> _Liste des activités_
- A) Répondez à ces questions sur l'extrait de décision de justice :
(i) Quel sort est réservé à la demande de la société LogiRep au titre de la procédure abusive ?
(ii) Quel article du code de procédure civile énumère limitativement les sommes que peuvent inclure les dépens ?
(iii) Quelle somme l'appelante doit-elle verser à la société LogiRep, et sur le fondement de quel article ?
- B) Extrayez de l'extrait de décision de justice le passage qui va de « Sur les demandes » à « 695 du code de procédure civile. », sans rien y changer.

> _Texte source_
# # # # # # #

Au cas contraire, la clause résolutoire retrouvera son plein effet et le bailleur sera en droit de faire procéder à l'expulsion de la société La Pépite de [Localité 4].

Sur la demande au titre de la procédure abusive :

Aux termes de l'article 559 du code de procédure civile, en cas d'appelcprincipal dilatoire ou abusif, l'appelant peut être condamné à une amende civile d'un maximum de 10 000 euros, sans préjudice des dommages-intérêts qui lui seraient réclamés.

Il est constant que qui obtient gain de cause, même partiellement, en son appel, comme c'est le cas de la société La Pépite de [Localité 4], ne peut être condamné à des dommages-intérêts pour avoir abusé de son droit d'exercer des voies de recours, de sorte que la demande de la société LogiRep à ce titre sera rejetée.

Sur les demandes accessoires :

L'ordonnance querellée étant confirmée en ses principales dispositions, elle sera confirmée en celles relatives aux frais irrépétibles et dépens de première instance, sur lesquels le premier juge a statué contrairement aux dires de l'intimé et qui ne peuvent au demeurant inclure que les sommes limitativement énumérées à l'article 695 du code de procédure civile.

La société La Pépite de [Localité 4] étant déboutée de sa demande principale et restant débitrice vis-à-vis de sa bailleresse, elle ne saurait prétendre à l'allocation de frais irrépétibles. Elle devra en outre supporter les dépens d'appel qui seront recouvrés avec distraction au bénéfice de l'avocat qui en a fait la demande.

Il serait par ailleurs inéquitable de laisser à la société LogiRep la charge des frais irrépétibles exposés en cause d'appel. L'appelante sera en conséquence condamnée à lui verser une somme de 2 500 euros sur le fondement de l'article 700 du code de procédure civile.

# # # # # # #

> _Contenu présenté_
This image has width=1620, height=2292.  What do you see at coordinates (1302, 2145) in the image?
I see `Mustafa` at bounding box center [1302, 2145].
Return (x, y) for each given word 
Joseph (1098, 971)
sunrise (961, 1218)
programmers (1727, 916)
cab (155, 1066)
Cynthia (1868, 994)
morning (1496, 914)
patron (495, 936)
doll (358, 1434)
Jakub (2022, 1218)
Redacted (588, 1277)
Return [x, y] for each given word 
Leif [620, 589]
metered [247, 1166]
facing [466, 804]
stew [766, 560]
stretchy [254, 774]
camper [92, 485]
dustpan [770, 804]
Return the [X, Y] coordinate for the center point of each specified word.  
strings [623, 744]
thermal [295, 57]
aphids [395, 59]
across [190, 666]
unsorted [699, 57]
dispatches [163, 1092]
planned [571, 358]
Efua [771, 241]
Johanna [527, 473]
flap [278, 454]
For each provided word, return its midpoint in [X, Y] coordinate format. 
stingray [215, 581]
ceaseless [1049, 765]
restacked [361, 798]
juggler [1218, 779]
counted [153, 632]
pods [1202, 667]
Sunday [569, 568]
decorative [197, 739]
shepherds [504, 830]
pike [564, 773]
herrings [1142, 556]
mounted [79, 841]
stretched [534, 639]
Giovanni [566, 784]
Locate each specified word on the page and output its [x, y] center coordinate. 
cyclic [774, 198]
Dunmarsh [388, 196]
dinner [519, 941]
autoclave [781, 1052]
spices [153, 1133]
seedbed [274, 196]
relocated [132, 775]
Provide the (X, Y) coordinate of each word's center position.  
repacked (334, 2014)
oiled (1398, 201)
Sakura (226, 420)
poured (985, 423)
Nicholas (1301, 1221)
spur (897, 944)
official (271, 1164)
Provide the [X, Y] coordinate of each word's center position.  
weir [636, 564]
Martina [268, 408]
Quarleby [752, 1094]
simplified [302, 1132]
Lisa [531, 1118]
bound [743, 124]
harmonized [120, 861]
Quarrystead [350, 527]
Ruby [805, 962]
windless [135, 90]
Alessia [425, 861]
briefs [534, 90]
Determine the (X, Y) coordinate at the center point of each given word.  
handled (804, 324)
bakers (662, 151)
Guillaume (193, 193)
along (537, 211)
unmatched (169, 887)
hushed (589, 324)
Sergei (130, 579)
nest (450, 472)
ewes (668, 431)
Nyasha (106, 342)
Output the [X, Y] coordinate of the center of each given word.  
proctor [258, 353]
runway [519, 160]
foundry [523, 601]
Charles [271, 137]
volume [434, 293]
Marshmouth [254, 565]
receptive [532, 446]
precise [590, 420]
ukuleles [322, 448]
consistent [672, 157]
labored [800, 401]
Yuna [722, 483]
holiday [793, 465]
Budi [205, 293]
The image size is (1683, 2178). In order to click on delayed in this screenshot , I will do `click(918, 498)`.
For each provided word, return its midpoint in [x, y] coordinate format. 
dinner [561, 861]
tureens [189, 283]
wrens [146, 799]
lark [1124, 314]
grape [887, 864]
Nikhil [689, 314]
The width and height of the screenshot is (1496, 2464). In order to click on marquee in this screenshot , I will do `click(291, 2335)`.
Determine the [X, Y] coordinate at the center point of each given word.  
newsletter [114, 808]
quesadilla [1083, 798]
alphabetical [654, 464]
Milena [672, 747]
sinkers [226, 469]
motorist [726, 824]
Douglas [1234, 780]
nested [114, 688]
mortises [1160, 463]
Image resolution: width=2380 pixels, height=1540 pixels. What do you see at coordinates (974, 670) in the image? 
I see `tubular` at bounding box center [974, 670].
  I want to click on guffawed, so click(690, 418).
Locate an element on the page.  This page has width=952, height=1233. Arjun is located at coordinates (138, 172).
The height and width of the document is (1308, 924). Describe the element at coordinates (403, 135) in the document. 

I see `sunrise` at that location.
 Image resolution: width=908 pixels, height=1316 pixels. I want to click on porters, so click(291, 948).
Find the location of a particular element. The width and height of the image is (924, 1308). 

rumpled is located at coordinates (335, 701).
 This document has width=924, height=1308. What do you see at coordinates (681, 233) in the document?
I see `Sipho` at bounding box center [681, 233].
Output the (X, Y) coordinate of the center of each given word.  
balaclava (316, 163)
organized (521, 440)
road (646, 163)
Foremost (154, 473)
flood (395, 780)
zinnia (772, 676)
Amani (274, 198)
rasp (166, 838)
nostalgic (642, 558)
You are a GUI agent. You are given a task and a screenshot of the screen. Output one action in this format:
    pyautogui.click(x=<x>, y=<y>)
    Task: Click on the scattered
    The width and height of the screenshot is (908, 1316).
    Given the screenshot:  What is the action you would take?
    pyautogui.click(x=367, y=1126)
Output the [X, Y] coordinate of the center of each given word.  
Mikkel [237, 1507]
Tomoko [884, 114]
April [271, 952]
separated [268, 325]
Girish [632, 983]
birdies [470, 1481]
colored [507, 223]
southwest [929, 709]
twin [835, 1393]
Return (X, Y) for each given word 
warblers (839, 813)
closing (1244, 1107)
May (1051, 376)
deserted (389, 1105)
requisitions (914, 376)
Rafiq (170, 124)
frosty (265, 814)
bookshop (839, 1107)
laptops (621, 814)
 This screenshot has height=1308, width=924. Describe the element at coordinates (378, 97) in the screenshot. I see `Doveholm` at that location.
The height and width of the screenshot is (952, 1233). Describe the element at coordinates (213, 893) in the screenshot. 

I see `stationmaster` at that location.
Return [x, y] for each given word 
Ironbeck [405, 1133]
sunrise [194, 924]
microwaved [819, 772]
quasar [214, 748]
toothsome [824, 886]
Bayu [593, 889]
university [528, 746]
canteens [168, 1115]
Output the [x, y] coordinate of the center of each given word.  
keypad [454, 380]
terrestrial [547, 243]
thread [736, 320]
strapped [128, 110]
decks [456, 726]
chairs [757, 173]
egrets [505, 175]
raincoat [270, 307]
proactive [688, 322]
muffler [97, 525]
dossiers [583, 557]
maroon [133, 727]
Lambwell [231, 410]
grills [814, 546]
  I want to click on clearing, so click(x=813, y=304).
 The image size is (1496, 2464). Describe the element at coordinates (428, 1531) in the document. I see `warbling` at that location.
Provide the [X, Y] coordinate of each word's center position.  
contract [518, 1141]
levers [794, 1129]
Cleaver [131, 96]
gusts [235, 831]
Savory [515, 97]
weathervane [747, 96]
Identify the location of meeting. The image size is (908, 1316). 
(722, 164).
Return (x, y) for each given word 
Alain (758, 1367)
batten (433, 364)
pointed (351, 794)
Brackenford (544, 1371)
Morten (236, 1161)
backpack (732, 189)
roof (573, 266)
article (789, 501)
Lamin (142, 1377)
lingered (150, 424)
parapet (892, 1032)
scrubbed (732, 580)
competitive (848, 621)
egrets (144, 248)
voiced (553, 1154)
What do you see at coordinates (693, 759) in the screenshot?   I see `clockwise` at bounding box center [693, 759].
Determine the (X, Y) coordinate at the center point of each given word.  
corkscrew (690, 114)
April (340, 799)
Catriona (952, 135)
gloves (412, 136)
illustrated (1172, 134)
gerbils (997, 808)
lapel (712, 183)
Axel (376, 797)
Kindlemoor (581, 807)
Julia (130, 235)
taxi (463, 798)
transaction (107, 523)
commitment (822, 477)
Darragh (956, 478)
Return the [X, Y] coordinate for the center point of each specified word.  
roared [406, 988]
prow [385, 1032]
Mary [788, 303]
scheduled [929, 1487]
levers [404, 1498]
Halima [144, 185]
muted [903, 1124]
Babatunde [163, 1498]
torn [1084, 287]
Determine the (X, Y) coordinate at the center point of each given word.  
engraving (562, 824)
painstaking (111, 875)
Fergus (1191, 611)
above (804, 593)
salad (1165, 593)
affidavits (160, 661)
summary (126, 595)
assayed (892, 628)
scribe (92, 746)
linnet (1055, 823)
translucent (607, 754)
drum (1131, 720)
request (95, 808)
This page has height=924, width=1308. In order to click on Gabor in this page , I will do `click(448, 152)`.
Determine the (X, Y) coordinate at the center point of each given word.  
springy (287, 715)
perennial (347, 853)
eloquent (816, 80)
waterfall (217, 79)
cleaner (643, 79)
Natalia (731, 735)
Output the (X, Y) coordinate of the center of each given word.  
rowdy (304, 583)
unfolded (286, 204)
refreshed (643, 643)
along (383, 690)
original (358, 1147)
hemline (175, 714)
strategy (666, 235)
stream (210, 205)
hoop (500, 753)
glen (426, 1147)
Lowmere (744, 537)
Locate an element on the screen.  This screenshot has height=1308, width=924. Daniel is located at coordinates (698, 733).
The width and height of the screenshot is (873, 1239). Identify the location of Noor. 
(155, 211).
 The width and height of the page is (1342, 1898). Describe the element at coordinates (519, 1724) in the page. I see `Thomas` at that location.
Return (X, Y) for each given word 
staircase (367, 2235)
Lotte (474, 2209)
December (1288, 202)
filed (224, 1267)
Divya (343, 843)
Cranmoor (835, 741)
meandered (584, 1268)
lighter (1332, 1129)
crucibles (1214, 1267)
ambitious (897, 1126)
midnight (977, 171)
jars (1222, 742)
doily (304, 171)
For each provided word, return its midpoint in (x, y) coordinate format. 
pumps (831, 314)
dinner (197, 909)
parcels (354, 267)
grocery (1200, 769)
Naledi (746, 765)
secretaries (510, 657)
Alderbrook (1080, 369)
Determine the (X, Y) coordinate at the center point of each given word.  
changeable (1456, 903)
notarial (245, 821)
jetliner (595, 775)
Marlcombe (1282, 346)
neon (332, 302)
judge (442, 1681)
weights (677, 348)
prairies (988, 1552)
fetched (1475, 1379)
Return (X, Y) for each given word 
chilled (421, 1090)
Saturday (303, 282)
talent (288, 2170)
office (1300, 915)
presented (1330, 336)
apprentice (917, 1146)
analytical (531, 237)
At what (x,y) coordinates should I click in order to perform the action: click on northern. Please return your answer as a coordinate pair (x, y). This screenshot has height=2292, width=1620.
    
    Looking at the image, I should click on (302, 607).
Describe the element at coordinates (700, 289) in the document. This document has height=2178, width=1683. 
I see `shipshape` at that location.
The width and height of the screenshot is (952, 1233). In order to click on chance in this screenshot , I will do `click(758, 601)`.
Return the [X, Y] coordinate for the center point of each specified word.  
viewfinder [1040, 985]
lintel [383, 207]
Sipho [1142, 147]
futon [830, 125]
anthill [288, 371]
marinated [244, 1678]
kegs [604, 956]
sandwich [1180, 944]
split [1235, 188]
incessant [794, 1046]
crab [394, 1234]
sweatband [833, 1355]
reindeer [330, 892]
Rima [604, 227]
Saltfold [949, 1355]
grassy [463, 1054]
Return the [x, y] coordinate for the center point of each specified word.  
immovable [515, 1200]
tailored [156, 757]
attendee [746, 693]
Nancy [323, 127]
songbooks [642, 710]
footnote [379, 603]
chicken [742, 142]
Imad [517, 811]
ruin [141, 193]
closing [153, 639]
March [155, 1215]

# # # # # # #

> _Vos réponses_
- A)
(i) Elle est rejetée.
(ii) L'article 695.
(iii) 2 500 euros, sur le fondement de l'article 700 du code de procédure civile.

- B)
Sur les demandes accessoires :

L'ordonnance querellée étant confirmée en ses principales dispositions, elle sera confirmée en celles relatives aux frais irrépétibles et dépens de première instance, sur lesquels le premier juge a statué contrairement aux dires de l'intimé et qui ne peuvent au demeurant inclure que les sommes limitativement énumérées à l'article 695 du code de procédure civile.